JEWISH residents in Greater Manchester were the victims more than 200 hate crimes last year in the form of vandalism, physical and verbal abuse, hate mail and other threats, a study has found.

The Community Security Trust, a charity that protects British Jews from anti-Semitism and related threats, analysed data from Greater Manchester Police and other forces and found four incidents took place in Bolton.

Dave Rich, the trust’s deputy director of communications and the principal author of the Anti-Semitic Incidents 2016 Report, said: “There’s a relative small Jewish population there so we get relatively few incidents.

“Compare that to Bury, where we had 48 incidents last year.

“That’s what we would expect in terms of the proportions.”

He added: “None of the four incidents in Bolton involved violence or damage to property.
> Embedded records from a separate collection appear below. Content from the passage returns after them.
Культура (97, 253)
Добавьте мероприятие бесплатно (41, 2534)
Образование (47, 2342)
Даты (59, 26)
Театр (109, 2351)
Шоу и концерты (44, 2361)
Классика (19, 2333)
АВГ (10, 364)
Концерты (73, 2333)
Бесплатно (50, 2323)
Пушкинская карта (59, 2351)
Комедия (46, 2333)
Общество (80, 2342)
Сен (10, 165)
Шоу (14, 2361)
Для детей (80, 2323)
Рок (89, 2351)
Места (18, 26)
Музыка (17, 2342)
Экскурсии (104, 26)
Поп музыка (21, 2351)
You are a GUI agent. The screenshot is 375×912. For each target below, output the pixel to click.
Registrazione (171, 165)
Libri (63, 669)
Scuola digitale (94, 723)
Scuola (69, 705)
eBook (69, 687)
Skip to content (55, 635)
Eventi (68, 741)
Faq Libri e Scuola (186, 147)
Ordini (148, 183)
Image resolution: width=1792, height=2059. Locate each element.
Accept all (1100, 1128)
Three were abusive behaviour, which could be indirect threats like graffiti or on social media, and one was a direct threat, which uses more explicit language.”
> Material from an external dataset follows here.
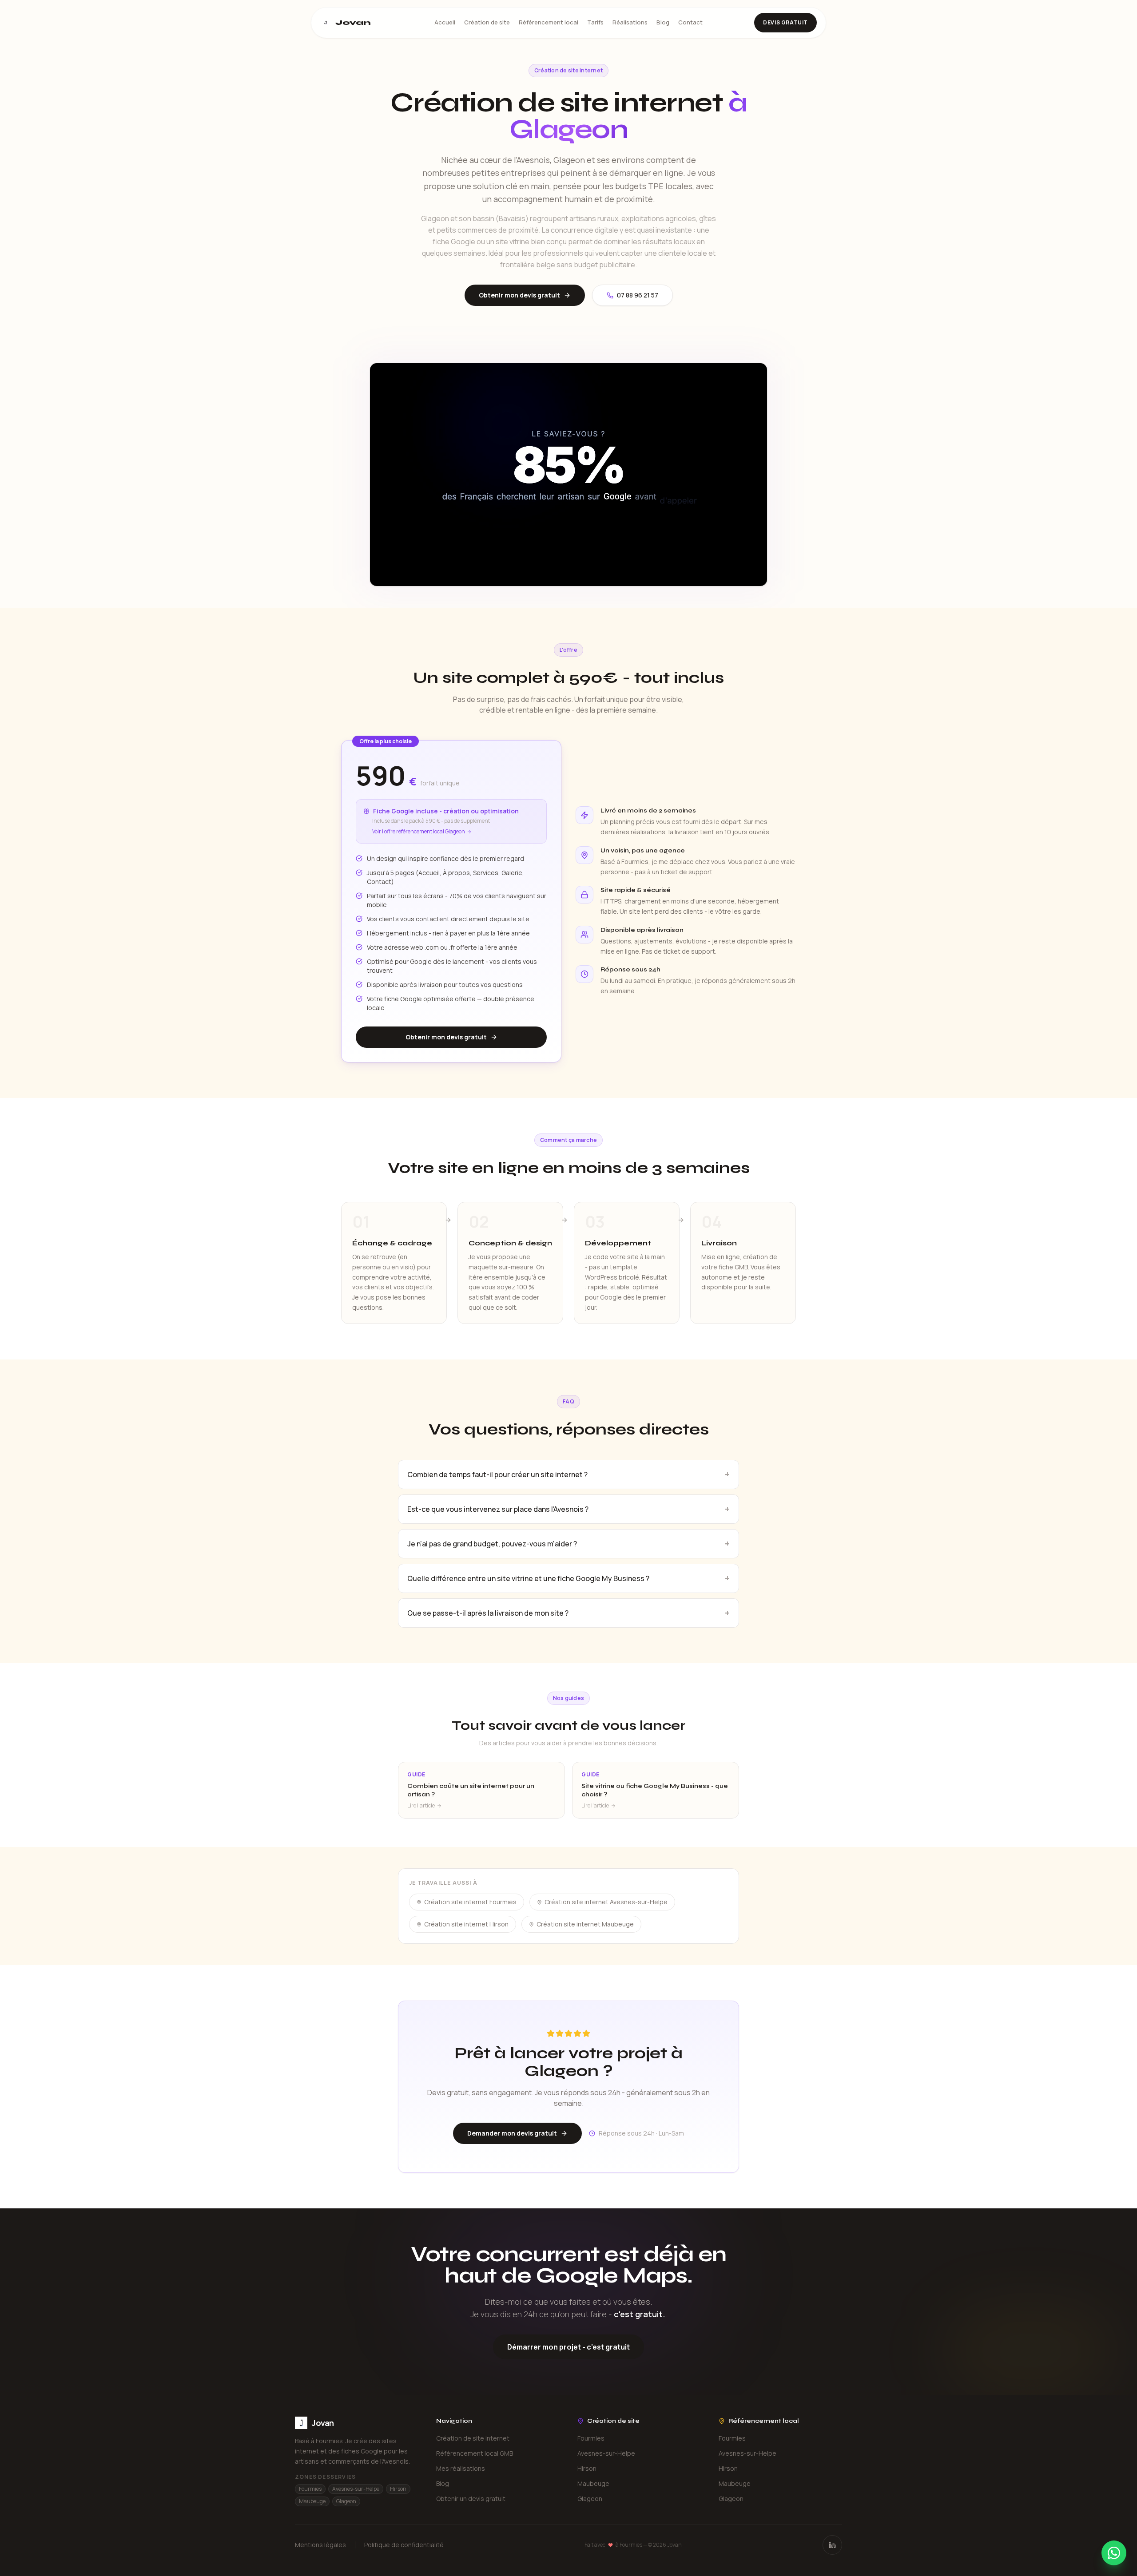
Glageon (589, 2498)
The number of hate crimes against the Jewish community in Greater Manchester in 2016 was recorded as 205, which was actually a fall on the year before although the charity warns these kind of incidents are under-reported. Its reports said: “Taken broadly, and allowing for rough generalisations, the statistics show that anti-Semitic incidents in Greater Manchester are more likely to involve random street racism – what might be called anti-Semitic hooliganism – against individual Jews.”

Bolton had 174 residents who described themselves as Jewish in the 2011 census and the last Bolton synagogue closed in 1969.